TASK TO COMPLETE: Repeat the records below verbatim.

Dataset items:
● ● ● ● ●

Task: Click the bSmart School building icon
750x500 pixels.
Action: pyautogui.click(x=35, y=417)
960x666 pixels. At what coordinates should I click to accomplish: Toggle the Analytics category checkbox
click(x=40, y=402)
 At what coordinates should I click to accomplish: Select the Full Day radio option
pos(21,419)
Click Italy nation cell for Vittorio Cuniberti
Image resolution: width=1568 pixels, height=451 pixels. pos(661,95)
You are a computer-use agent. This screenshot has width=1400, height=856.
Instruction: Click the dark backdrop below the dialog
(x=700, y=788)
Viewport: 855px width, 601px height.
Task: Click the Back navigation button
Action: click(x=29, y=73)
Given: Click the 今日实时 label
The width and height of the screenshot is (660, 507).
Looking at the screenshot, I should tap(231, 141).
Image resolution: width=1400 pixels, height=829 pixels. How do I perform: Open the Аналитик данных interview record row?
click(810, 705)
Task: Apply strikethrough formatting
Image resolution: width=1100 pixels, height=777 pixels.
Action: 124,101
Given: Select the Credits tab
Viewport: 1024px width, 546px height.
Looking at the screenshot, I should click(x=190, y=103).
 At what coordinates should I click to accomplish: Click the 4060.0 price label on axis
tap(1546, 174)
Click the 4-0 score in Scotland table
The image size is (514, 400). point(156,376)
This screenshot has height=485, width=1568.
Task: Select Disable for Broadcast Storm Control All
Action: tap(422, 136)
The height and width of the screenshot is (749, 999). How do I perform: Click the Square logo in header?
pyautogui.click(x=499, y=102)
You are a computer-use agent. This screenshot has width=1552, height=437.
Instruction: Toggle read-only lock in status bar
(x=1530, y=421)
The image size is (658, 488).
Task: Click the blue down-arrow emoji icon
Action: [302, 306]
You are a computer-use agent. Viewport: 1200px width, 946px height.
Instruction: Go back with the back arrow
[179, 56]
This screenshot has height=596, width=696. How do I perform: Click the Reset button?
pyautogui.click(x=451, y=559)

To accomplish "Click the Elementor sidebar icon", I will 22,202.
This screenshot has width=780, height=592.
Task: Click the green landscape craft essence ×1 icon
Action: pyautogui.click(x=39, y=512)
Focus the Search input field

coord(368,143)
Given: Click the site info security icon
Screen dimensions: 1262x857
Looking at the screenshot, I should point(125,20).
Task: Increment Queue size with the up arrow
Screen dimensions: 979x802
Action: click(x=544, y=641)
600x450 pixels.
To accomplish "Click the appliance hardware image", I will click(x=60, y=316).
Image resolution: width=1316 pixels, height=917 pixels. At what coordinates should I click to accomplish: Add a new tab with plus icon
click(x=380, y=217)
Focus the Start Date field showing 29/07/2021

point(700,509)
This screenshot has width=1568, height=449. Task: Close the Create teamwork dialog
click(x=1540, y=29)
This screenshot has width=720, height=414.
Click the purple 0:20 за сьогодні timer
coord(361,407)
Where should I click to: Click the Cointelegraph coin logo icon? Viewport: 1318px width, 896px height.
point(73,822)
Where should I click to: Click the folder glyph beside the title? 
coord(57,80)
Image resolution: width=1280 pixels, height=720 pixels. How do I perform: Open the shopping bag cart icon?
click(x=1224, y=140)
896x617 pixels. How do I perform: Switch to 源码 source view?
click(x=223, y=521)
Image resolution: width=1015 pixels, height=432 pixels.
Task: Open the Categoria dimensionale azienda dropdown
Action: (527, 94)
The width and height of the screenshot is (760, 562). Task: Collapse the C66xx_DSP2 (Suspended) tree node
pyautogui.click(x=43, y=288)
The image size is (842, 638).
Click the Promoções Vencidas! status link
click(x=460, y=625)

● ● ● ● ●

REPLY:
Task: Click the bSmart School building icon
750x500 pixels.
Action: pyautogui.click(x=35, y=417)
960x666 pixels. At what coordinates should I click to accomplish: Toggle the Analytics category checkbox
click(x=40, y=402)
 At what coordinates should I click to accomplish: Select the Full Day radio option
pos(21,419)
Click Italy nation cell for Vittorio Cuniberti
Image resolution: width=1568 pixels, height=451 pixels. pos(661,95)
You are a computer-use agent. This screenshot has width=1400, height=856.
Instruction: Click the dark backdrop below the dialog
(x=700, y=788)
Viewport: 855px width, 601px height.
Task: Click the Back navigation button
Action: click(x=29, y=73)
Given: Click the 今日实时 label
The width and height of the screenshot is (660, 507).
Looking at the screenshot, I should tap(231, 141).
Image resolution: width=1400 pixels, height=829 pixels. How do I perform: Open the Аналитик данных interview record row?
click(810, 705)
Task: Apply strikethrough formatting
Image resolution: width=1100 pixels, height=777 pixels.
Action: 124,101
Given: Select the Credits tab
Viewport: 1024px width, 546px height.
Looking at the screenshot, I should click(x=190, y=103).
 At what coordinates should I click to accomplish: Click the 4060.0 price label on axis
tap(1546, 174)
Click the 4-0 score in Scotland table
The image size is (514, 400). point(156,376)
This screenshot has height=485, width=1568.
Task: Select Disable for Broadcast Storm Control All
Action: tap(422, 136)
The height and width of the screenshot is (749, 999). How do I perform: Click the Square logo in header?
pyautogui.click(x=499, y=102)
You are a computer-use agent. This screenshot has width=1552, height=437.
Instruction: Toggle read-only lock in status bar
(x=1530, y=421)
The image size is (658, 488).
Task: Click the blue down-arrow emoji icon
Action: [302, 306]
You are a computer-use agent. Viewport: 1200px width, 946px height.
Instruction: Go back with the back arrow
[179, 56]
This screenshot has height=596, width=696. How do I perform: Click the Reset button?
pyautogui.click(x=451, y=559)

To accomplish "Click the Elementor sidebar icon", I will 22,202.
This screenshot has width=780, height=592.
Task: Click the green landscape craft essence ×1 icon
Action: pyautogui.click(x=39, y=512)
Focus the Search input field

coord(368,143)
Given: Click the site info security icon
Screen dimensions: 1262x857
Looking at the screenshot, I should point(125,20).
Task: Increment Queue size with the up arrow
Screen dimensions: 979x802
Action: click(x=544, y=641)
600x450 pixels.
To accomplish "Click the appliance hardware image", I will click(x=60, y=316).
Image resolution: width=1316 pixels, height=917 pixels. At what coordinates should I click to accomplish: Add a new tab with plus icon
click(x=380, y=217)
Focus the Start Date field showing 29/07/2021

point(700,509)
This screenshot has width=1568, height=449. Task: Close the Create teamwork dialog
click(x=1540, y=29)
This screenshot has width=720, height=414.
Click the purple 0:20 за сьогодні timer
coord(361,407)
Where should I click to: Click the Cointelegraph coin logo icon? Viewport: 1318px width, 896px height.
point(73,822)
Where should I click to: Click the folder glyph beside the title? 
coord(57,80)
Image resolution: width=1280 pixels, height=720 pixels. How do I perform: Open the shopping bag cart icon?
click(x=1224, y=140)
896x617 pixels. How do I perform: Switch to 源码 source view?
click(x=223, y=521)
Image resolution: width=1015 pixels, height=432 pixels.
Task: Open the Categoria dimensionale azienda dropdown
Action: (527, 94)
The width and height of the screenshot is (760, 562). Task: Collapse the C66xx_DSP2 (Suspended) tree node
pyautogui.click(x=43, y=288)
The image size is (842, 638).
Click the Promoções Vencidas! status link
click(x=460, y=625)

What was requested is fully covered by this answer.